With this grant, they will explore an educational innovation in which parents of children with care needs play an active role in the education of future care professionals.
The project, From Experience to Impact: Parent Educators as Educational Partners, focuses on how experiential parents can contribute to better care education and ultimately to more person-centred care. According to Anne de la Croix, the fair provides space to "innovate inquisitively and better understand what works so that others can learn from it".
Learning from parents: practical experience central
Within the education programme Caring Together, Learning Together, parents of care-intensive children are trained as so-called 'Parent Educators'. They share their experiences with students from programmes such as Pedagogical Sciences, Health Sciences and Medicine. Students thus gain insight into the daily lives of families with complex care needs and practice realistic conversations and situations.
"Being able to work well with parents is crucial for care professionals working with children," says Agnes Willemen. "Mentalising - being able to put yourself in the parent's shoes - helps with this. By giving parents a voice in education, students learn what families really need."
Since its launch in 2022, more than 5,000 students have already participated in education with Parent Educators. Evaluations show that students mainly make progress in empathy, communication and professionalism. At the same time, conversations with parents are sometimes perceived as tense, especially when students are being assessed. Precisely this field of tension is an important subject for the new research.
From educational innovation to social impact
The researchers hope their project will contribute to a shift in care education: away from theoretical communication skills and towards learning in real encounters.

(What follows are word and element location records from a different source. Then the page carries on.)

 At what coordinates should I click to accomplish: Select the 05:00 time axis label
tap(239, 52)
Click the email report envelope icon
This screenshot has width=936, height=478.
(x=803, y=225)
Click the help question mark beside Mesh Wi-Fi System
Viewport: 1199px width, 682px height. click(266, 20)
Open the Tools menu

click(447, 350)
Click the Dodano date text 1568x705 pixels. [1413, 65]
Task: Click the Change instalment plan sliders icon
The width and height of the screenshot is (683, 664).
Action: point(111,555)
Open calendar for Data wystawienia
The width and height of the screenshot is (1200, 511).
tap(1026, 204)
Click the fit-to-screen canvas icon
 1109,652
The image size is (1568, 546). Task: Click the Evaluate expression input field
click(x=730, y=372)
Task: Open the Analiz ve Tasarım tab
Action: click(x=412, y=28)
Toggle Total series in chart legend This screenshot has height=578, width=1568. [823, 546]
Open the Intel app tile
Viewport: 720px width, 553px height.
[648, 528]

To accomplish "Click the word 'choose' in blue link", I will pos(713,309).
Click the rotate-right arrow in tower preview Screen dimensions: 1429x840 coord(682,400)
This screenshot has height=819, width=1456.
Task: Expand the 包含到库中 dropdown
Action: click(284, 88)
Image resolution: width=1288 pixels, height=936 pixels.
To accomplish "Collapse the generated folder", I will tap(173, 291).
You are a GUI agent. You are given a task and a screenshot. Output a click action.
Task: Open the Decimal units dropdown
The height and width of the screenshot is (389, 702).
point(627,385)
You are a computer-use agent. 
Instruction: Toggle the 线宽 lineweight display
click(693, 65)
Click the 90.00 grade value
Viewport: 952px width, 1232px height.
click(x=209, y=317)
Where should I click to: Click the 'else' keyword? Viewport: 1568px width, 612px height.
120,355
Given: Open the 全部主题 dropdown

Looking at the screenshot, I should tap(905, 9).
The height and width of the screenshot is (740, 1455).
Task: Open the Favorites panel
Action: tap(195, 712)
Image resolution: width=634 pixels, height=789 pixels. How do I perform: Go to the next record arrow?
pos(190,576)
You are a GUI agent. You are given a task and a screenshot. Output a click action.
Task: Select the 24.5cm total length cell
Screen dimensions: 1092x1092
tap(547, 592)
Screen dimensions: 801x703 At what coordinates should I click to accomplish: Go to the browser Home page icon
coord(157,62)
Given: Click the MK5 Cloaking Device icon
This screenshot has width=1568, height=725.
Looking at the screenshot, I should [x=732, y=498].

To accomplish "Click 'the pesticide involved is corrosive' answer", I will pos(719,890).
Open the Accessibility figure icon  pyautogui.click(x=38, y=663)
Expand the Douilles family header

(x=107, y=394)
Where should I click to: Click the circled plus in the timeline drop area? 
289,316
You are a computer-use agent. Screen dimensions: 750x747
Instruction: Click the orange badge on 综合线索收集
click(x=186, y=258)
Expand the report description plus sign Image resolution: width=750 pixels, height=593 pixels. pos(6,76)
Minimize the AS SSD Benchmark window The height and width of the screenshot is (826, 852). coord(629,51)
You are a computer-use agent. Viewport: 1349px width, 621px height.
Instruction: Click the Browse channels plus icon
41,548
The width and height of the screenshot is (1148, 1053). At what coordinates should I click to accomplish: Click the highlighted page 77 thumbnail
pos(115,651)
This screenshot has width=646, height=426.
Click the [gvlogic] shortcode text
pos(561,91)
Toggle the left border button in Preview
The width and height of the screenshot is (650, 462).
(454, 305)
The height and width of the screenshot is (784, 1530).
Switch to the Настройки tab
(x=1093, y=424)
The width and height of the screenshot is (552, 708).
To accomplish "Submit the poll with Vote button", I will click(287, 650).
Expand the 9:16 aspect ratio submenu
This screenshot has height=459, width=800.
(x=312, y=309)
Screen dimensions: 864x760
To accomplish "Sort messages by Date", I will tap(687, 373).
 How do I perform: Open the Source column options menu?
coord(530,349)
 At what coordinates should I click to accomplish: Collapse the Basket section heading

After all, according to the initiators, person-centred care starts with person-centred education.
By having students work with parents and families already during their education, future care providers can better respond to complex care situations and the needs of patients and their families. Meanwhile, the programme is being scaled up to MBO, HBO and other university courses.
Research and scaling up hand in hand
The SoTL grant consists of €10,000 and guidance on educational research and knowledge sharing. The timing follows an earlier upscaling grant of €100,000 from the National Knowledge Body for Educational Research (NKO), which further expands the deployment of Parent Educators.
With the new research, Willemen and De la Croix aim not only to improve their own education, but also to develop knowledge that is more widely applicable within healthcare education.